Many of us start 2020 with a list of New Year’s resolutions that fall by the wayside by the end of January, if not before. What we really need is a sustainable and balanced approach to healthy eating that we can carry on month on month, year on year.
Here are my top 10 tips you need to adopt to achieve this:
- Ditch the January diet. Don’t fall onto the latest ‘diet’ bandwagon that will inevitably fill your inbox and hit the Daily Mail headlines on January 1st. The chances that these diets are sustainable or even right for you (bearing in mind we are all metabolically unique) is unlikely.
- Get back to basics. Unless you have a complex health condition, the chances are you are trying to over-complicate matters.

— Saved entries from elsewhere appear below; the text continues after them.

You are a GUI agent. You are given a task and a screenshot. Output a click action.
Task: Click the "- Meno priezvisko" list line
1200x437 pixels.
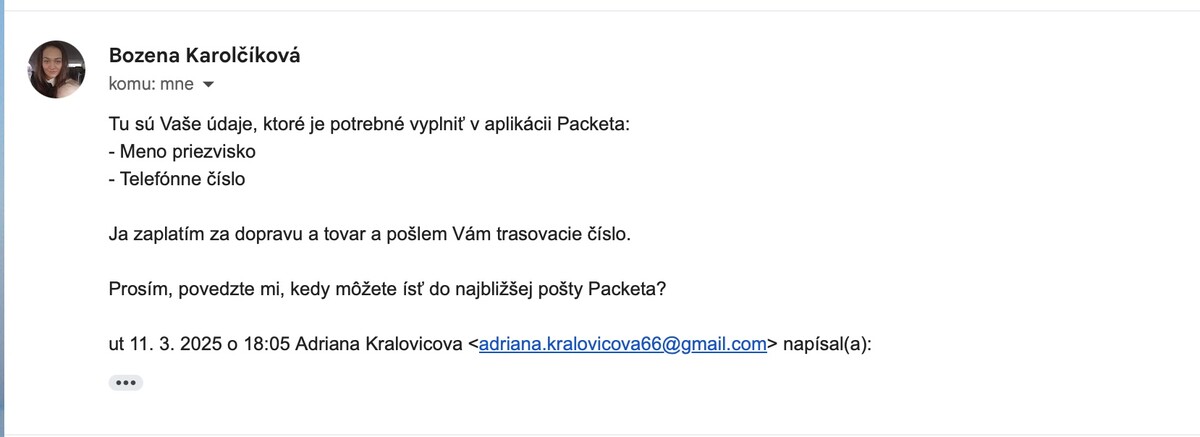(x=182, y=152)
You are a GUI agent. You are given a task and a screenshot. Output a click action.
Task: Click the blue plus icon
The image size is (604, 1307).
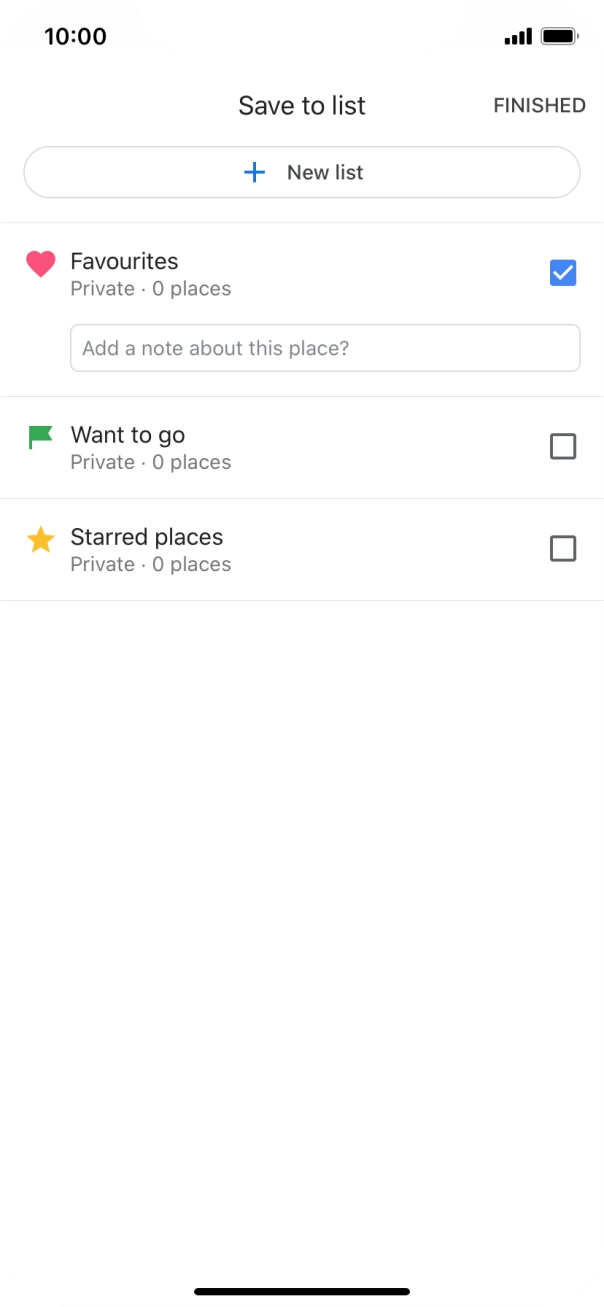[x=255, y=173]
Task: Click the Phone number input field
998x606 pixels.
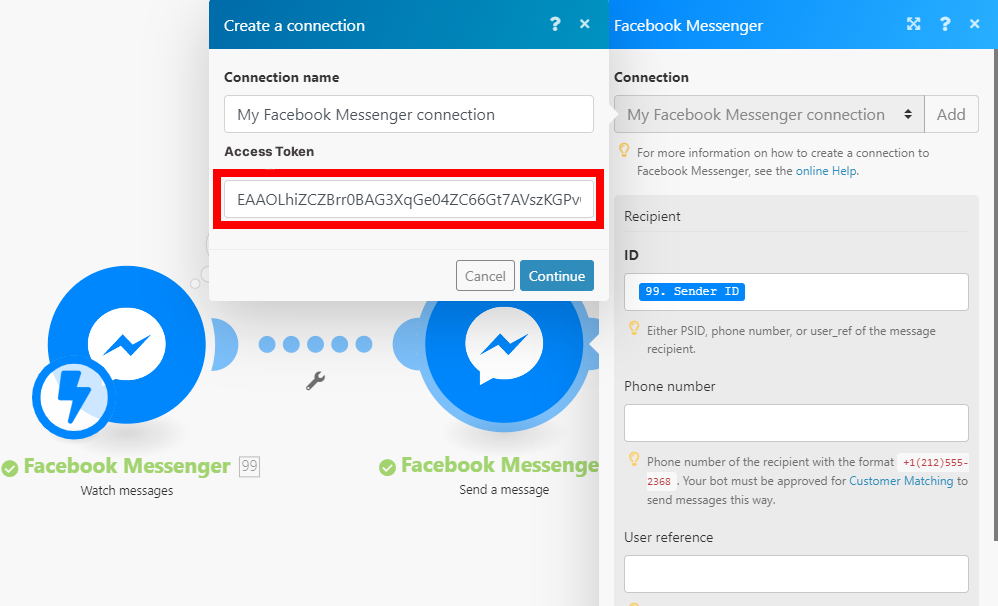Action: click(x=796, y=423)
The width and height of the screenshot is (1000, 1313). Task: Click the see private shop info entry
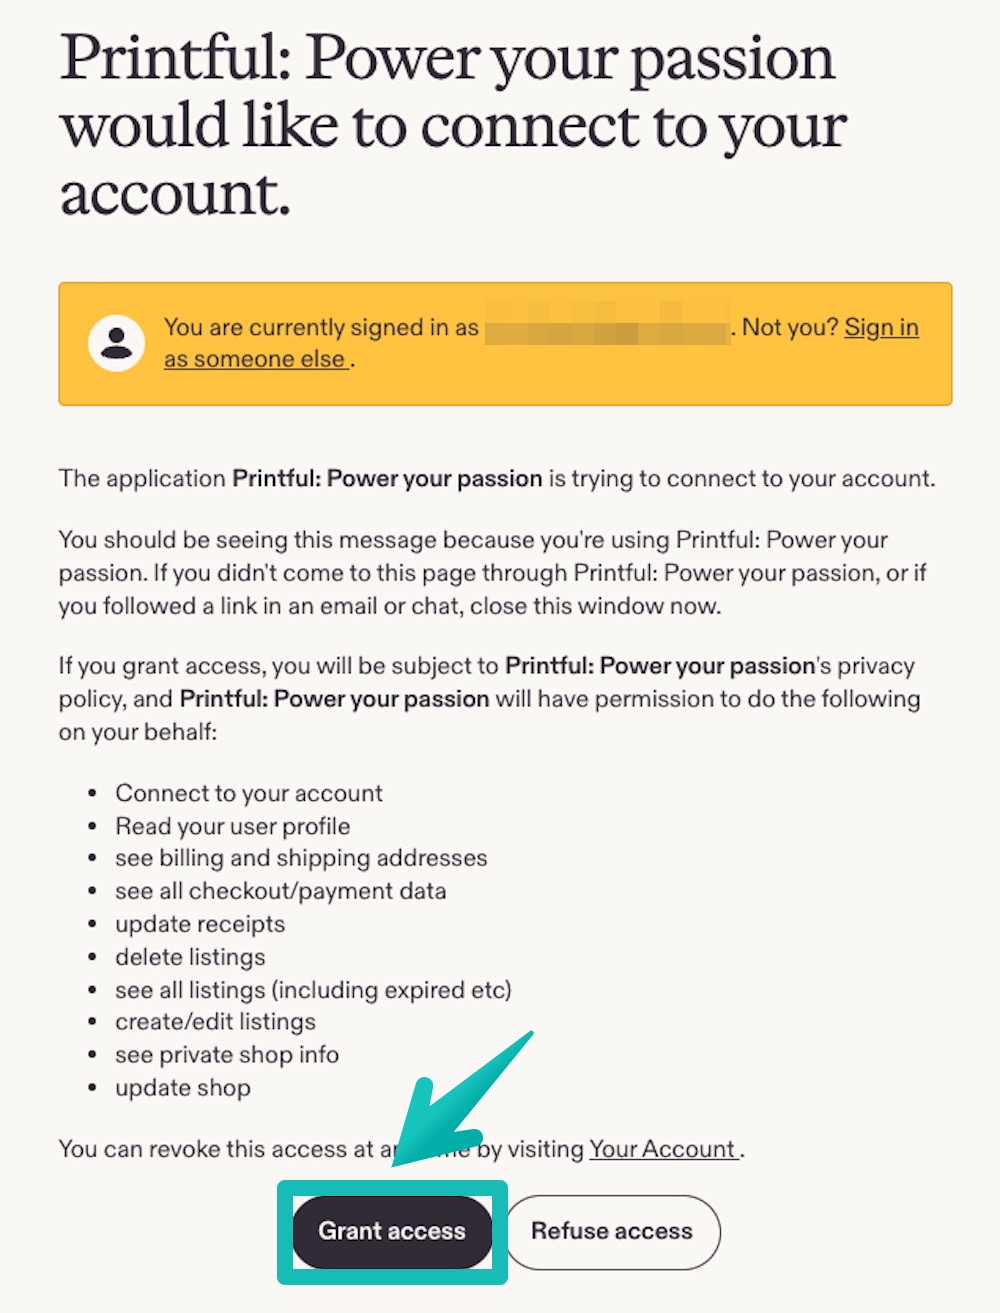[x=227, y=1055]
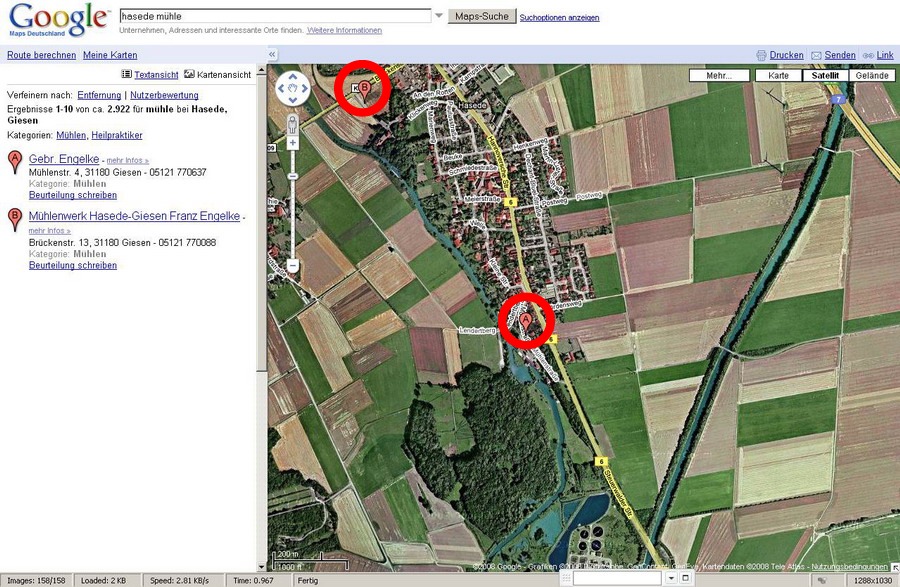The width and height of the screenshot is (900, 587).
Task: Click the envelope icon next to Senden
Action: pyautogui.click(x=816, y=55)
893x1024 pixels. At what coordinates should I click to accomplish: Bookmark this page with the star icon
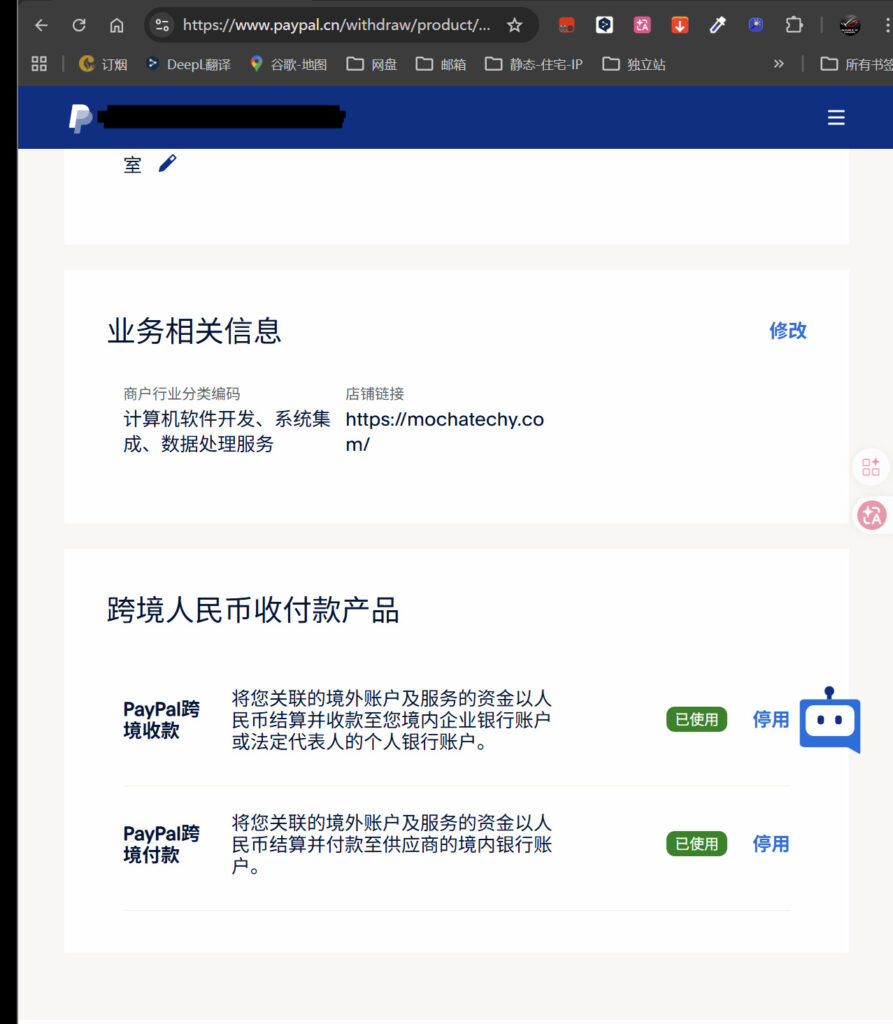click(514, 25)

Eat wholesome, unprocessed foods, ditch the excuses (eg I’m too busy) and just do it. Work out your priorities – if you don’t have your health, the rest of it is not much use to you.
- Work out what your goals are. What are the barriers you are going to face, the excuses you may make and how will you overcome them? Writing them down can be very helpful to help you stay focused and to go back to in moments of weakness to remind you why they are important.
- Diversity – diversity of food is important not only to avoid nutrient deficiencies but it has been shown to be key for a balanced gut microbiome. Our gut microbiome has a huge influence over our mental health, immune health, levels of inflammation and overall state of health. See how many different plant based foods you can include in your diet each day.
- Rotate your foods – it is easy to get stuck in a rut making the same decisions week in week out. By rotating the foods you buy and eat, not only will this naturally increase the diversity of your diet but reduces the chance of food intolerances developing. In addition, food rotation can reduce the risk of boredom setting in and, for children, helps expand their corticol processing response to food and taste from a young age.
- Search for new food sources. ‘Healthy’ foods are perceived to be expensive but they do not always have to be. Search out your local farmers market, a nursery selling home-grown produce, grow your own (you don’t need much space) and experiment making foods such as fermented foods and bone broth.
- Plan ahead. This is key for anyone with a busy life or just where food organisation is not your strong point. At the weekend sit down, decide what you are going to eat the coming week, draw up a 5 minute timetable, work out what you need in your fridge, when you will go to the shops and what on-line orders you need to book in. Who is going to do the cooking, what can you pre-prepare in case you are held-up or tired?
- Get educated on food matters. For example do you say ‘I have given up sugar’? Have you given up vegetables?! All carbohydrates are broken down in to simple sugars (glucose), even broccoli. Do you mean you are avoiding ‘added sugar’ and processed foods? Understand what is what – remember everything you eat, drink, breathe or touch is what makes up every cell in your body – what can be more important than understanding the importance of what you put into it – if not your own body then at least your children’s.
- Eat Mindfully. This sounds very basic but it can have a profound impact on what we eat: slow down when you eat, put your knife and fork down between mouthfuls, think about the flavours and last but not least, do not eat in front of the television or whilst using an electronic device
- Finally, enjoy your food. If you have become reliant on processed foods, as you start to cook your own food from scratch (which can be quick by the way), add herbs and spices, experiment with flavours and enjoy it:-).